This skew can be removed from the perspective of the statistics by running sp_modifystats.

This method was more useful pre version 15. Join histograms on 15 eliminated the need to do this in a lot of circumstances.

The simple answer to the first part is yes. In terms of the logical processing of the optimizer, this:

where tab1.col1 = 1200

and tab1.col1 = tab2.col1

equates to

where tab1.col1 = 1200

and tab1.col1 = tab2.col1

and tab2.col1 = 1200

Don't assume there is precedence when it comes to the predicate, all available options will be considered. Often people assume that maybe the search argument filtering takes place before a join and the answer to that is sometimes it will sometimes is won't, it's entirely dependant on the plan selection.

I think we've covered total density, but let me clarify.

Take your simple join predicate

where tab1.col1 = tab2.col1

which is equivalent to

where tab2.col1 = tab1.col1

So don't think about one being the outer and one being the inner, that's the job of the optimizer.

If you have statistics for tab1.col1 (which will mean a histogram and total density) then what does the optimizer know?

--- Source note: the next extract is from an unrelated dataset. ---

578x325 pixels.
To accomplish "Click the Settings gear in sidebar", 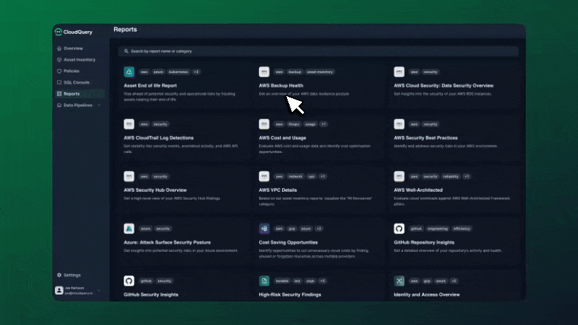I will coord(59,275).
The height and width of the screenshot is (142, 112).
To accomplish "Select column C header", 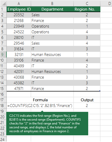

It knows the row count of both tables, it also *might* know if one or other side is unique (single key unique index maybe). Let's assume there isn't a unique index on tab2.col1 or tab1.col1.

The histogram for tab1.col1 can't be used as it has no clue what values might be getting passed in from tab2.col1 and no search argument to filter it.

Say it picks tab2 as the outer table, that means X rows being passed into the join; for each one of these rows, it has to try to guess how many rows will match from tab1, the only possible way of making this guess (in ASE)  is to use the total density, the value of tab2.col1 could be anything at all so it has to use the average weight which is the total density. Some other vendors use 1/'unique values', but using this value isn't as representative of the data as it assumes an even distribution.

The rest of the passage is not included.